What is needed here is every entry, retyped exactly.

Recorded data Block Start

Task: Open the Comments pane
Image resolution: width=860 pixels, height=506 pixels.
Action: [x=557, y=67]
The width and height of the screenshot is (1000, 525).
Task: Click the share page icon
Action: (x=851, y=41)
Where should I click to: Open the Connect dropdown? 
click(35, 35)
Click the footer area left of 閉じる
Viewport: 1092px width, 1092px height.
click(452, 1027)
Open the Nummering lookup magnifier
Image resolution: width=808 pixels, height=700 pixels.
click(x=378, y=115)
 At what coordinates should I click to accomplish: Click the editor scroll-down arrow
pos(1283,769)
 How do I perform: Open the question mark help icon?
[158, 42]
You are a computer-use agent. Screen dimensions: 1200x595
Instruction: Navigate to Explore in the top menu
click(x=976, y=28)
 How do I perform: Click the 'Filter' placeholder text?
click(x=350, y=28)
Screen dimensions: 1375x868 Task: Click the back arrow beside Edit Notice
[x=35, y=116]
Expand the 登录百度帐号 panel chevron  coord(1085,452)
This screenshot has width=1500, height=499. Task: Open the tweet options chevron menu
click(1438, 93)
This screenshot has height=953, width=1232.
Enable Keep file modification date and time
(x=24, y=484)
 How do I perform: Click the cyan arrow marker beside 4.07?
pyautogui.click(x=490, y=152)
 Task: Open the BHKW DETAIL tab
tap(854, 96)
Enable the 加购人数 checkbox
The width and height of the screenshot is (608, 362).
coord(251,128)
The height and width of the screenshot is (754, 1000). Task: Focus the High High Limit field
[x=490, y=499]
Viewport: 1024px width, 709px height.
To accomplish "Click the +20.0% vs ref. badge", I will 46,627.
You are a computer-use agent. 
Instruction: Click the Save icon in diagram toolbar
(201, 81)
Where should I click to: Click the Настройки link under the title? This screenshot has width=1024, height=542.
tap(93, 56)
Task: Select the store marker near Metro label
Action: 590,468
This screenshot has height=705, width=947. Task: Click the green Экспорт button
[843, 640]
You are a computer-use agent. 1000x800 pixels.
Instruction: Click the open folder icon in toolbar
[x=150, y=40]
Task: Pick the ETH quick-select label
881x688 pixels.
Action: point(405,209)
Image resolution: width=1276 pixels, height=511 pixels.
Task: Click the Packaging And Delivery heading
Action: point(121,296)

Recorded data Block End

**Answer space**
Task: Open the Comments pane
Image resolution: width=860 pixels, height=506 pixels.
Action: [x=557, y=67]
The width and height of the screenshot is (1000, 525).
Task: Click the share page icon
Action: (x=851, y=41)
Where should I click to: Open the Connect dropdown? 
click(35, 35)
Click the footer area left of 閉じる
Viewport: 1092px width, 1092px height.
click(452, 1027)
Open the Nummering lookup magnifier
Image resolution: width=808 pixels, height=700 pixels.
click(x=378, y=115)
 At what coordinates should I click to accomplish: Click the editor scroll-down arrow
pos(1283,769)
 How do I perform: Open the question mark help icon?
[158, 42]
You are a computer-use agent. Screen dimensions: 1200x595
Instruction: Navigate to Explore in the top menu
click(x=976, y=28)
 How do I perform: Click the 'Filter' placeholder text?
click(x=350, y=28)
Screen dimensions: 1375x868 Task: Click the back arrow beside Edit Notice
[x=35, y=116]
Expand the 登录百度帐号 panel chevron  coord(1085,452)
This screenshot has width=1500, height=499. Task: Open the tweet options chevron menu
click(1438, 93)
This screenshot has height=953, width=1232.
Enable Keep file modification date and time
(x=24, y=484)
 How do I perform: Click the cyan arrow marker beside 4.07?
pyautogui.click(x=490, y=152)
 Task: Open the BHKW DETAIL tab
tap(854, 96)
Enable the 加购人数 checkbox
The width and height of the screenshot is (608, 362).
coord(251,128)
The height and width of the screenshot is (754, 1000). Task: Focus the High High Limit field
[x=490, y=499]
Viewport: 1024px width, 709px height.
To accomplish "Click the +20.0% vs ref. badge", I will 46,627.
You are a computer-use agent. 
Instruction: Click the Save icon in diagram toolbar
(201, 81)
Where should I click to: Click the Настройки link under the title? This screenshot has width=1024, height=542.
tap(93, 56)
Task: Select the store marker near Metro label
Action: 590,468
This screenshot has height=705, width=947. Task: Click the green Экспорт button
[843, 640]
You are a computer-use agent. 1000x800 pixels.
Instruction: Click the open folder icon in toolbar
[x=150, y=40]
Task: Pick the ETH quick-select label
881x688 pixels.
Action: point(405,209)
Image resolution: width=1276 pixels, height=511 pixels.
Task: Click the Packaging And Delivery heading
Action: point(121,296)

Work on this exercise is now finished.